In the same way the federal government devalued American homes by making sure anyone could have one, a college degree is quickly becoming as worthless as the paper it’s printed on.

Alex Adrianson of Insider Online reports.

Maybe Higher Education Should Develop a Master’s Degree in Janitorial Studies

Forty-eight percent of college graduates have jobs that do not require a four-year college education, finds a new study by Richard Vedder, Christopher Denhart, and Jonathan Robe of the Center for College Affordability and Productivity. They also report: “In 1970, fewer than one percent of taxi drivers and two percent of firefighters had college degrees, while now more than 15 percent do in both jobs.” Vedder, Denhart, and Robe contend the country is churning out too many college graduates, and is wasting resources on higher education that could be better spent elsewhere—not the least of which are the years healthy young adults spend not being productive so that they can spend more time socializing.

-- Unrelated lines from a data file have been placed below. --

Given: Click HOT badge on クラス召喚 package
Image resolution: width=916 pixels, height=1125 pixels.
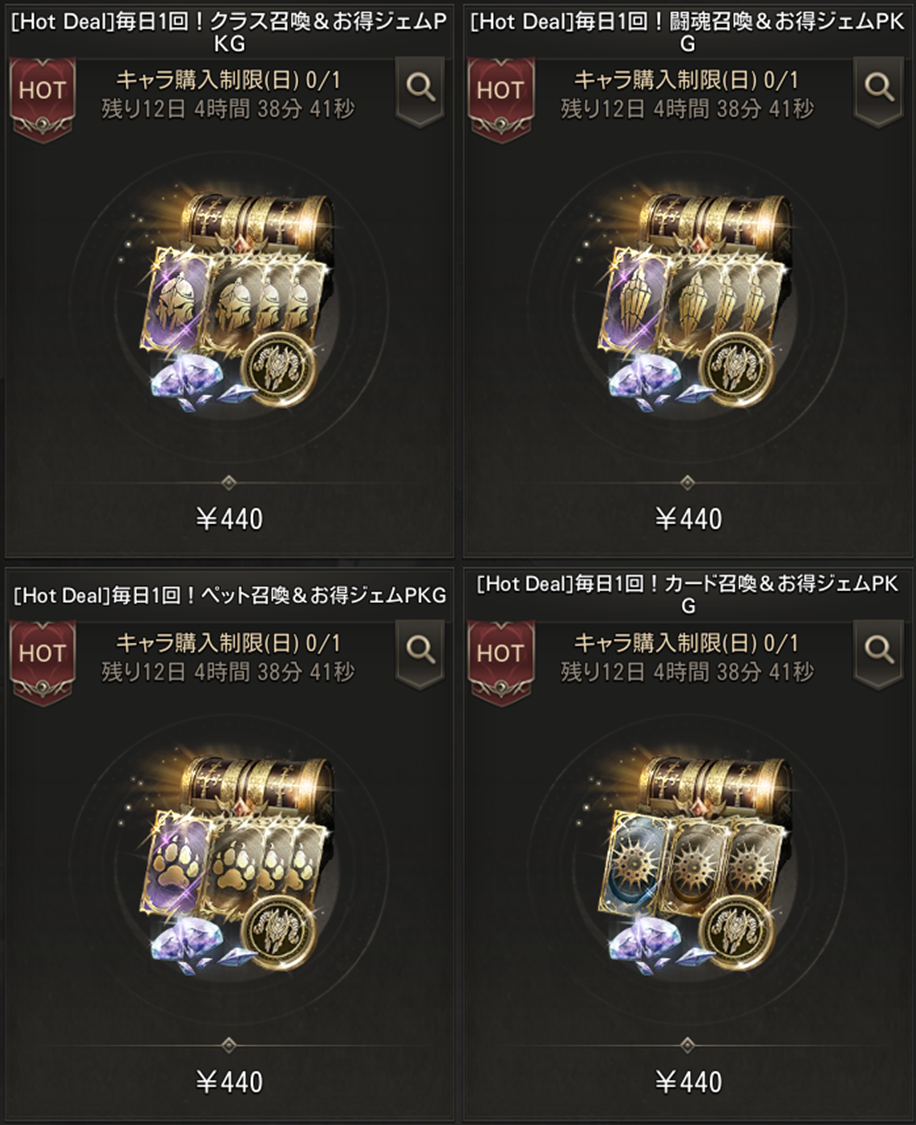Looking at the screenshot, I should pos(42,99).
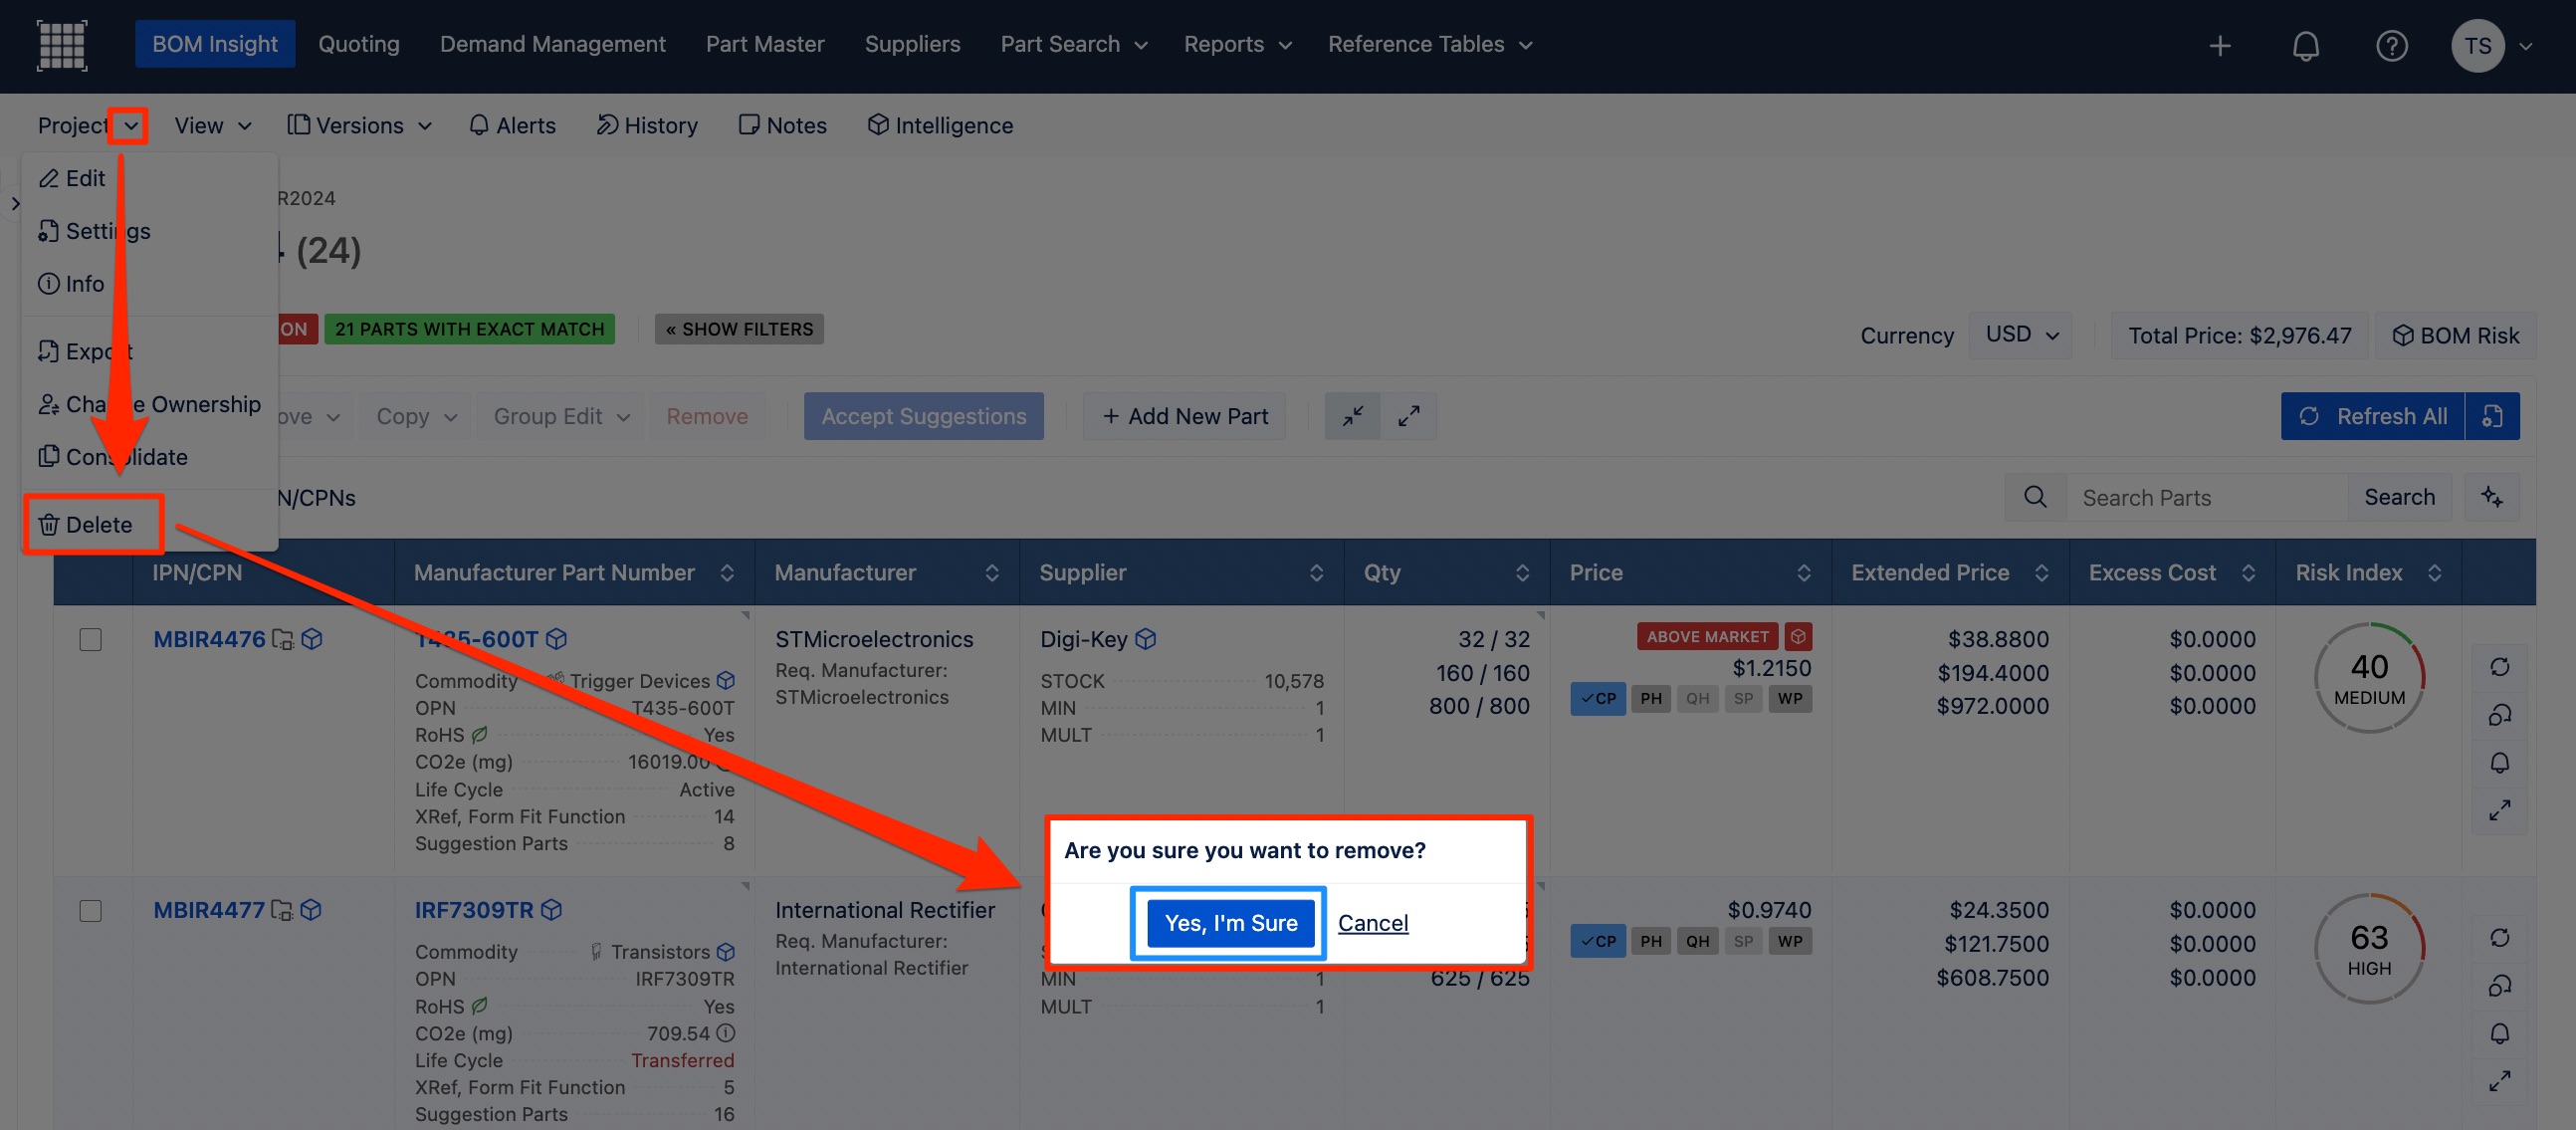The width and height of the screenshot is (2576, 1130).
Task: Open the help question mark icon
Action: pyautogui.click(x=2391, y=45)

But what of the many studies showing that college graduates earn a significant wage premium over high school graduates? The authors point out a number of problems with inferring from those data that college is worth the cost. Most crucially, they contend that the value of a college degree lies in the signal it sends potential employers about a graduate’s fitness for employment rather than in the actual education the candidate has received. And as employers have increasingly relied on that signal to screen job applicants, more people have pursued the credential, causing its value for recent graduates to decline.

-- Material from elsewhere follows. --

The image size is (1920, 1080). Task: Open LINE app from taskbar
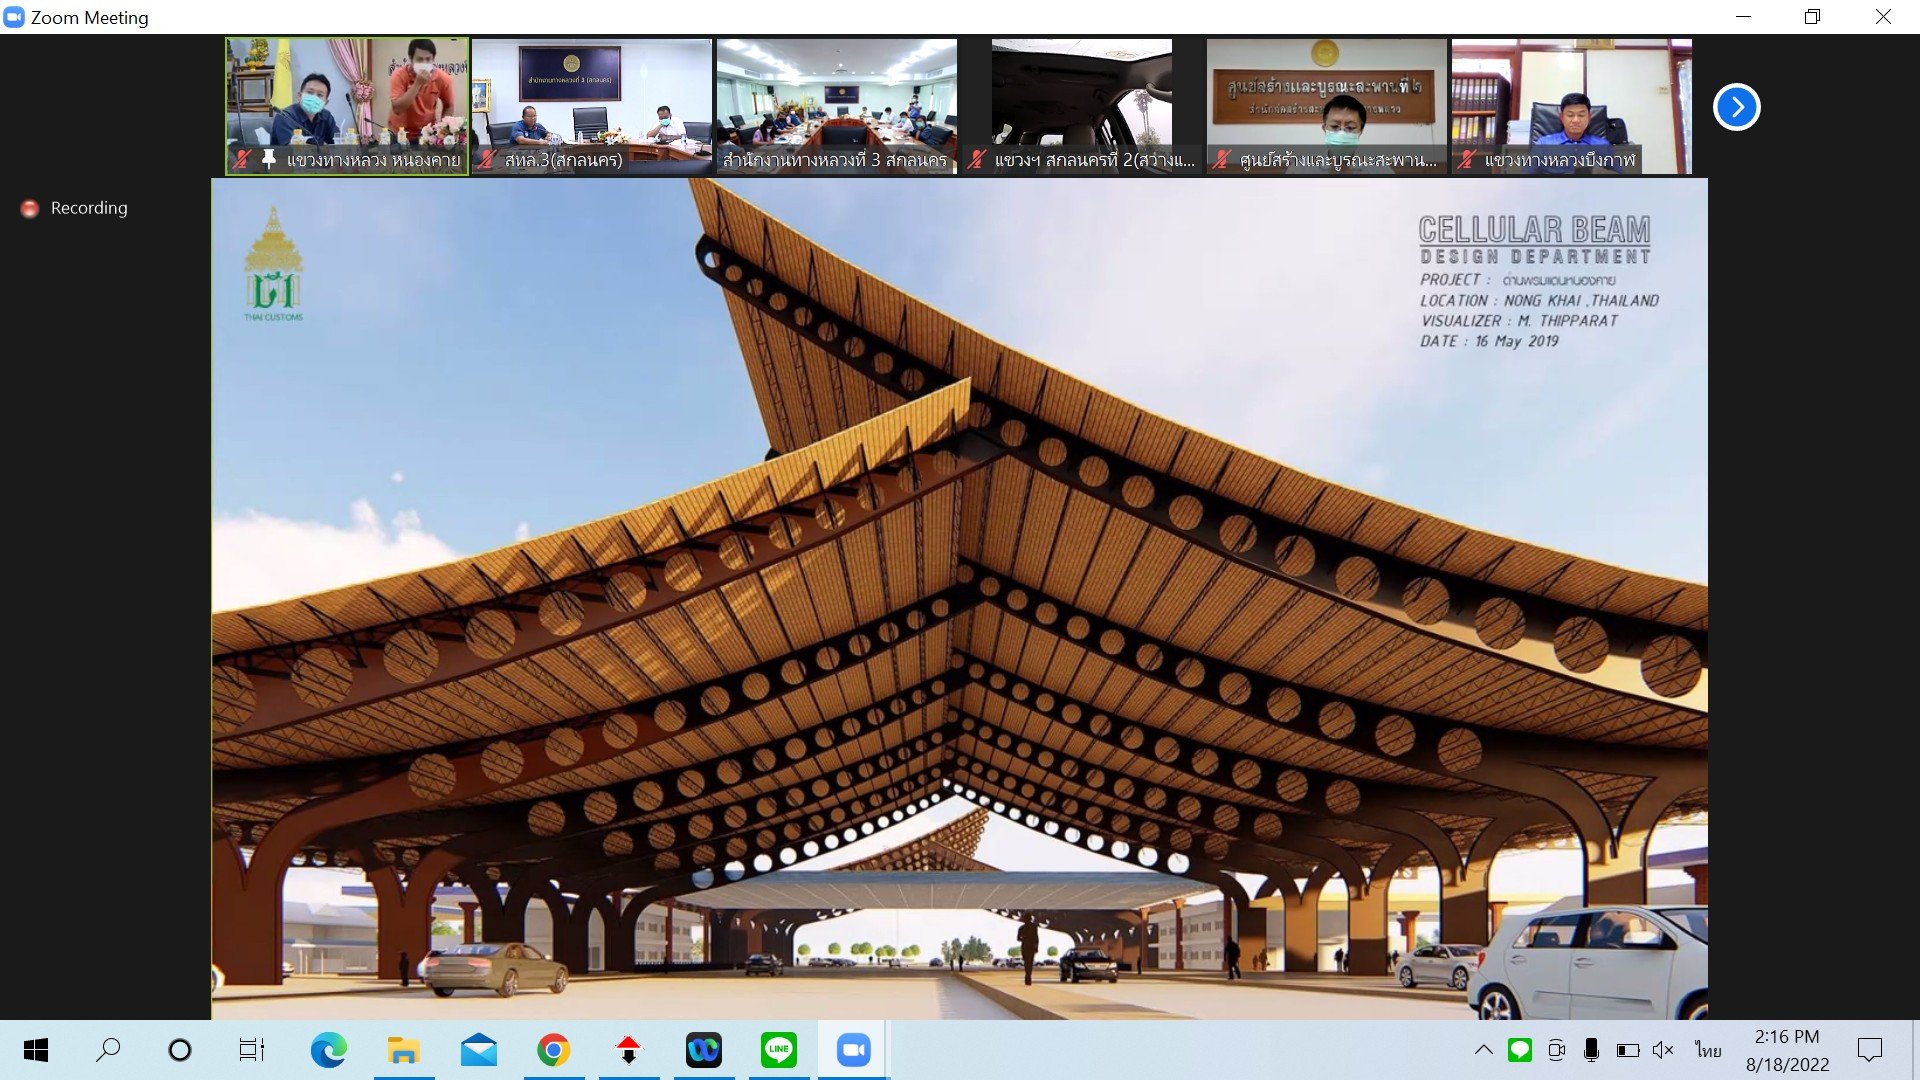point(778,1050)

As labor market realities make the real value of a degree clearer, we might expect fewer people to choose to go to college, and the problem would fix itself. As Vedder, Denhart, and Robe point out, however, there is a major problem with that scenario: Massive federal loan subsidies already incentivize college attendance, and politicians may be planning to increase the subsidies. President Obama, for example, has stated that the nation’s goal should be to increase the number of people attending a four-year college so that “by 2020, America will once again have the highest proportion of college graduates in the world.”